Niki Kitsantonis / The New York Times – 2017-02-14 01:10:44
WWII bomb removed from underneath Greek service station. (ABC News)
World War II Bomb Removal in Greece Forces 72,000 From Homes
Niki Kitsantonis / The New York Times
ATHENS (February 12, 2017) — In Greece’s biggest peacetime evacuation ever, about 72,000 people left their homes in the city of Thessaloniki on Sunday as experts defused and removed a World War II bomb from below a gas station.
Hundreds of police officers in Thessaloniki, the country’s second-largest city, began knocking on doors early in the morning to remind residents within a radius of two kilometers, about 1.2 miles, to leave their homes.
Though residents had been given several days’ warning, with leaflets posted around the city and an online campaign by the local authorities, some were reluctant to leave and had to be convinced by the police that their properties would remain intact. “The security measures might be excessive, but it’s better to be excessive and be safe,” Greece’s public order minister, Nikos Toskas, warned in a televised message.
The bomb was found last week under the gas station during excavation work aimed at expanding storage tanks. It was about five feet long and weighed about 550 pounds — three-fifths of which was explosive, and the rest casing. The bomb had been dropped onto Thessaloniki by Allied forces in 1943 or 1944, toward the end of Greece’s occupation by Nazi Germany, according to the Greek news media.

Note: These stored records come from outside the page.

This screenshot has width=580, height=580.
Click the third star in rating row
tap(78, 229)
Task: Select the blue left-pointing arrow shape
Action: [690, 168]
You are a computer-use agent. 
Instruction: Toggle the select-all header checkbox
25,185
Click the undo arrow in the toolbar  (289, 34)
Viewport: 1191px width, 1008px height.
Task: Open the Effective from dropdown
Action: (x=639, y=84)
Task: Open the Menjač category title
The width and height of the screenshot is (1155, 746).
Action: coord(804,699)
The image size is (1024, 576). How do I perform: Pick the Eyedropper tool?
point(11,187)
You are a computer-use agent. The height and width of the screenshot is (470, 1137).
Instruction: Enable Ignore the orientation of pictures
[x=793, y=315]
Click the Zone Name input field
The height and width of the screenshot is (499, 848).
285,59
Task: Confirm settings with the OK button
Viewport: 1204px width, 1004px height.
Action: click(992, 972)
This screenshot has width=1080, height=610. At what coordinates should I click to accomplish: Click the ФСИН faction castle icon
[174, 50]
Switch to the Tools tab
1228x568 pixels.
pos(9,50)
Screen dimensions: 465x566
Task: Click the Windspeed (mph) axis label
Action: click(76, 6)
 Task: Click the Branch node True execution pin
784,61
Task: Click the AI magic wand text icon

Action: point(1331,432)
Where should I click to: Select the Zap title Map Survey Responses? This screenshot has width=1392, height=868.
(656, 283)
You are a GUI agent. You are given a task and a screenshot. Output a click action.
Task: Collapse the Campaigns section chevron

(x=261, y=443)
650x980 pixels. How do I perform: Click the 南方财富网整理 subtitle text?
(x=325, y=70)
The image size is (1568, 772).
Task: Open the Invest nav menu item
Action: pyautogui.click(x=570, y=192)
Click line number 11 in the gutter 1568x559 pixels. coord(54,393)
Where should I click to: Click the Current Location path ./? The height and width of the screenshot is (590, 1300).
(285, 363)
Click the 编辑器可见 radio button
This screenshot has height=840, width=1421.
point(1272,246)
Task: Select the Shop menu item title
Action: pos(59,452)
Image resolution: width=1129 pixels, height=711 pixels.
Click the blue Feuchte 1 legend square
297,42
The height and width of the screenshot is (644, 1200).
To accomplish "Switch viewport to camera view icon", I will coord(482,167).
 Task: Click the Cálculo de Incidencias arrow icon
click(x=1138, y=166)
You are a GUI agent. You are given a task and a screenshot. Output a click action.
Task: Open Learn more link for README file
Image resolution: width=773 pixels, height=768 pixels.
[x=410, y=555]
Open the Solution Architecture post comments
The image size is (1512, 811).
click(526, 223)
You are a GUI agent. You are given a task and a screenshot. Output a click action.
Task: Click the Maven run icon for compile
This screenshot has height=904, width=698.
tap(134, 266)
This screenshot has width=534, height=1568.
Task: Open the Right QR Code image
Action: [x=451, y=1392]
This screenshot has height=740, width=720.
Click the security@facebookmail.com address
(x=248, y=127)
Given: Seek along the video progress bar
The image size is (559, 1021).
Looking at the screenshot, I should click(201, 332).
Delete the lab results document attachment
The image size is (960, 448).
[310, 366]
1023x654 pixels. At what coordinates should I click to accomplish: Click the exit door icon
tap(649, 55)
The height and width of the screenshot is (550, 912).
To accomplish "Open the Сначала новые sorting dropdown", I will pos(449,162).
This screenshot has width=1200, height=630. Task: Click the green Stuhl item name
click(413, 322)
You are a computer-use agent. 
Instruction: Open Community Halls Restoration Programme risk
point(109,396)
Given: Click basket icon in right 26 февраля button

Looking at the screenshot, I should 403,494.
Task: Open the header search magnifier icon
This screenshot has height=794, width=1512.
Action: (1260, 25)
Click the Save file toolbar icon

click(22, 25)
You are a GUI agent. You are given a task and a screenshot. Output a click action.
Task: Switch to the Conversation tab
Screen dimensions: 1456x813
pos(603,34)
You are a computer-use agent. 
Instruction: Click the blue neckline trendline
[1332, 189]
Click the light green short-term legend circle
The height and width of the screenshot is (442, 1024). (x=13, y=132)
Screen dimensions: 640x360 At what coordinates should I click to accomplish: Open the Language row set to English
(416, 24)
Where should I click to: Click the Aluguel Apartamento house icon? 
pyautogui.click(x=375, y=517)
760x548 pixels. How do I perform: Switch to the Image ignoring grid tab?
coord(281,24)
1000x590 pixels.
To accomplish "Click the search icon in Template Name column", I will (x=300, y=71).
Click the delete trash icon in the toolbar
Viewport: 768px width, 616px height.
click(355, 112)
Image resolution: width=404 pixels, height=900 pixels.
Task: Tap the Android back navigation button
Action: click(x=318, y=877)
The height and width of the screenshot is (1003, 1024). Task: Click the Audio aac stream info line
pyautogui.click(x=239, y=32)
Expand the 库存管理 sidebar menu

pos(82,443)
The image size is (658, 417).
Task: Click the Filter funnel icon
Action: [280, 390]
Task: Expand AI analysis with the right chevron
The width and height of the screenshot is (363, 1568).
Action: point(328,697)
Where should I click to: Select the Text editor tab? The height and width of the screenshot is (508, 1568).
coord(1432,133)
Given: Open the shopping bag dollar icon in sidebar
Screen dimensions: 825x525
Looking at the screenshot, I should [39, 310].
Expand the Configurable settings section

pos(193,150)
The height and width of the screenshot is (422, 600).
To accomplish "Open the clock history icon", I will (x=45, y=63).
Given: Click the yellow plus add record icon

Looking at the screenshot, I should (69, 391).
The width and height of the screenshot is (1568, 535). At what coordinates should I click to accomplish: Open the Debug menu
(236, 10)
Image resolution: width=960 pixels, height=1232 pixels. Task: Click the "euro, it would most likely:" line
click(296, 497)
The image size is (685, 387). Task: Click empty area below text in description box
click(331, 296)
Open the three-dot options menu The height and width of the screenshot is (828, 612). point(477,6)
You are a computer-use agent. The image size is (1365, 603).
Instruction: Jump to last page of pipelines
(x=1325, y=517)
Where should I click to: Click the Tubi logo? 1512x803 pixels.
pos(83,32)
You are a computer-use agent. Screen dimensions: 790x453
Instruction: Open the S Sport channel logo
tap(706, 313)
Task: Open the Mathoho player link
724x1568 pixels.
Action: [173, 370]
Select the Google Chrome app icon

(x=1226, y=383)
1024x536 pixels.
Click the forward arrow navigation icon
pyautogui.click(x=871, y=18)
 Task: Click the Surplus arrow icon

On Sunday, residents were transported by bus to schools and sports venues. Greek television broadcast images of bemused pensioners, many of whom lived through the Nazi occupation of Greece, sitting on plastic chairs and drinking bottled water provided by the local government. Others carried pet cats in boxes through empty streets or led wide-eyed children by the hand as army officers stood guard near the cordoned-off gas station.
Hundreds of refugees who have been living at a former toilet paper factory, including many Syrians who fled strife in their country, were taken by aid workers to the city’s archaeological museum for the day. They were given snacks and taken to see the artifacts, aid workers said.
“The refugees accepted the situation with stoicism and understanding,” Vassilis Karambidis, who runs the center, told Greece’s state-run news agency. “There were no protests, and those who were reluctant initially ultimately came round to the need to vacate the center.”
Over the course of an hour and a half, three Greek military pyrotechnic experts defused the bomb in an operation that “went very smoothly,” Apostolos Tzitzikostas, the regional governor, told reporters. He had declared a state of emergency in the city for the operation, suspending train routes and church services.
The bomb was loaded onto an army vehicle and taken to a military shooting range near the city to be destroyed, Mr. Tzitzikostas said. About five hours after the defusion, residents started returning home.
A local military spokesman, Colonel Nikolaos Fanios, played down the operation, noting that army experts had defused similar bombs found near the city’s international airport in the past. “This is a routine event for the army,” he told the Greek news media.
The discovery of the bomb in a densely populated area, however, made Sunday’s evacuation necessary, he said, noting that an accidental explosion would have resulted in deaths within the two-kilometer radius.